Recorded data:
···

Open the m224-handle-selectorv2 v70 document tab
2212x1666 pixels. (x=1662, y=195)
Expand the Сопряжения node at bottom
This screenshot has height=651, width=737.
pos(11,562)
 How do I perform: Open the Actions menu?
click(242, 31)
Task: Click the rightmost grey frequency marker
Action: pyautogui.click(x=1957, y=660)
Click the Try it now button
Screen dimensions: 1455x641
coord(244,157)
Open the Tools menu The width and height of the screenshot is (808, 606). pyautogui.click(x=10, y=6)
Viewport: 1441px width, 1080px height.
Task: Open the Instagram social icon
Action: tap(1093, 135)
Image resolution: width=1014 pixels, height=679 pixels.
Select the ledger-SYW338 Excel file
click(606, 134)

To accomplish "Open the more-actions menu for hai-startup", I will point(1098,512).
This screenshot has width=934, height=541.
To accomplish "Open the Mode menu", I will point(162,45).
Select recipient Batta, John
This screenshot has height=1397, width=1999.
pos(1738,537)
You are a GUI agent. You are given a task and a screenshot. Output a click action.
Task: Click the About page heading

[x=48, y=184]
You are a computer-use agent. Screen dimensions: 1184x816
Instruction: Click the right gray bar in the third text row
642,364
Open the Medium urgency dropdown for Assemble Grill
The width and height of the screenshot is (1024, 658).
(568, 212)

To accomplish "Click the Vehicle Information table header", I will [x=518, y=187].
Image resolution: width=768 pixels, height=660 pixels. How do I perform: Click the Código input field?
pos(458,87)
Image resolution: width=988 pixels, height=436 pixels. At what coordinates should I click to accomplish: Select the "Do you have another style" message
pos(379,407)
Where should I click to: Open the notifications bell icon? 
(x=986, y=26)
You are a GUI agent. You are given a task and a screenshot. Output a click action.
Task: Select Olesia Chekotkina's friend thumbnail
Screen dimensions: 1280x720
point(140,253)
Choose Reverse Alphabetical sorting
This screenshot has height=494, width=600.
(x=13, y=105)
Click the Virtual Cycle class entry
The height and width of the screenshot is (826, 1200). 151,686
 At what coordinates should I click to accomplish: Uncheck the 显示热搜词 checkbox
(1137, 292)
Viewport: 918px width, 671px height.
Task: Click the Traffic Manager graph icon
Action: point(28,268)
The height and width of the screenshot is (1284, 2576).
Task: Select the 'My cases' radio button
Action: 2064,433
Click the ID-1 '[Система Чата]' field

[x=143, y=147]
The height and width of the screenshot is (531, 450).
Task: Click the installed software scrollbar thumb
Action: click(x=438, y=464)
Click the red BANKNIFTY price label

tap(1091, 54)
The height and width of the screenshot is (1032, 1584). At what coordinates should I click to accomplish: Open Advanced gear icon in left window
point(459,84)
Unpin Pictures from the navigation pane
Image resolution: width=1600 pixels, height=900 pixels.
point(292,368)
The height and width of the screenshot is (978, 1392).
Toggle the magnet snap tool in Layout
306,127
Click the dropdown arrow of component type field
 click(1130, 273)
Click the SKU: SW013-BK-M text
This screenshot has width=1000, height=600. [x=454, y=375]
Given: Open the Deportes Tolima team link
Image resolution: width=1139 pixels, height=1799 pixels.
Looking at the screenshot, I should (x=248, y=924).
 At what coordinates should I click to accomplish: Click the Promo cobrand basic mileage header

···

• [Problem details] Give every line of the items above as a JSON list of strings, one string for each line, and leave out the blank lines.

• [Result]
[
  "Open the m224-handle-selectorv2 v70 document tab",
  "2212x1666 pixels. (x=1662, y=195)",
  "Expand the Сопряжения node at bottom",
  "This screenshot has height=651, width=737.",
  "pos(11,562)",
  " How do I perform: Open the Actions menu?",
  "click(242, 31)",
  "Task: Click the rightmost grey frequency marker",
  "Action: pyautogui.click(x=1957, y=660)",
  "Click the Try it now button",
  "Screen dimensions: 1455x641",
  "coord(244,157)",
  "Open the Tools menu The width and height of the screenshot is (808, 606). pyautogui.click(x=10, y=6)",
  "Viewport: 1441px width, 1080px height.",
  "Task: Open the Instagram social icon",
  "Action: tap(1093, 135)",
  "Image resolution: width=1014 pixels, height=679 pixels.",
  "Select the ledger-SYW338 Excel file",
  "click(606, 134)",
  "To accomplish \"Open the more-actions menu for hai-startup\", I will point(1098,512).",
  "This screenshot has width=934, height=541.",
  "To accomplish \"Open the Mode menu\", I will point(162,45).",
  "Select recipient Batta, John",
  "This screenshot has height=1397, width=1999.",
  "pos(1738,537)",
  "You are a GUI agent. You are given a task and a screenshot. Output a click action.",
  "Task: Click the About page heading",
  "[x=48, y=184]",
  "You are a computer-use agent. Screen dimensions: 1184x816",
  "Instruction: Click the right gray bar in the third text row",
  "642,364",
  "Open the Medium urgency dropdown for Assemble Grill",
  "The width and height of the screenshot is (1024, 658).",
  "(568, 212)",
  "To accomplish \"Click the Vehicle Information table header\", I will [x=518, y=187].",
  "Image resolution: width=768 pixels, height=660 pixels. How do I perform: Click the Código input field?",
  "pos(458,87)",
  "Image resolution: width=988 pixels, height=436 pixels. At what coordinates should I click to accomplish: Select the \"Do you have another style\" message",
  "pos(379,407)",
  "Where should I click to: Open the notifications bell icon? ",
  "(x=986, y=26)",
  "You are a GUI agent. You are given a task and a screenshot. Output a click action.",
  "Task: Select Olesia Chekotkina's friend thumbnail",
  "Screen dimensions: 1280x720",
  "point(140,253)",
  "Choose Reverse Alphabetical sorting",
  "This screenshot has height=494, width=600.",
  "(x=13, y=105)",
  "Click the Virtual Cycle class entry",
  "The height and width of the screenshot is (826, 1200). 151,686",
  " At what coordinates should I click to accomplish: Uncheck the 显示热搜词 checkbox",
  "(1137, 292)",
  "Viewport: 918px width, 671px height.",
  "Task: Click the Traffic Manager graph icon",
  "Action: point(28,268)",
  "The height and width of the screenshot is (1284, 2576).",
  "Task: Select the 'My cases' radio button",
  "Action: 2064,433",
  "Click the ID-1 '[Система Чата]' field",
  "[x=143, y=147]",
  "The height and width of the screenshot is (531, 450).",
  "Task: Click the installed software scrollbar thumb",
  "Action: click(x=438, y=464)",
  "Click the red BANKNIFTY price label",
  "tap(1091, 54)",
  "The height and width of the screenshot is (1032, 1584). At what coordinates should I click to accomplish: Open Advanced gear icon in left window",
  "point(459,84)",
  "Unpin Pictures from the navigation pane",
  "Image resolution: width=1600 pixels, height=900 pixels.",
  "point(292,368)",
  "The height and width of the screenshot is (978, 1392).",
  "Toggle the magnet snap tool in Layout",
  "306,127",
  "Click the dropdown arrow of component type field",
  " click(1130, 273)",
  "Click the SKU: SW013-BK-M text",
  "This screenshot has width=1000, height=600. [x=454, y=375]",
  "Given: Open the Deportes Tolima team link",
  "Image resolution: width=1139 pixels, height=1799 pixels.",
  "Looking at the screenshot, I should (x=248, y=924).",
  " At what coordinates should I click to accomplish: Click the Promo cobrand basic mileage header"
]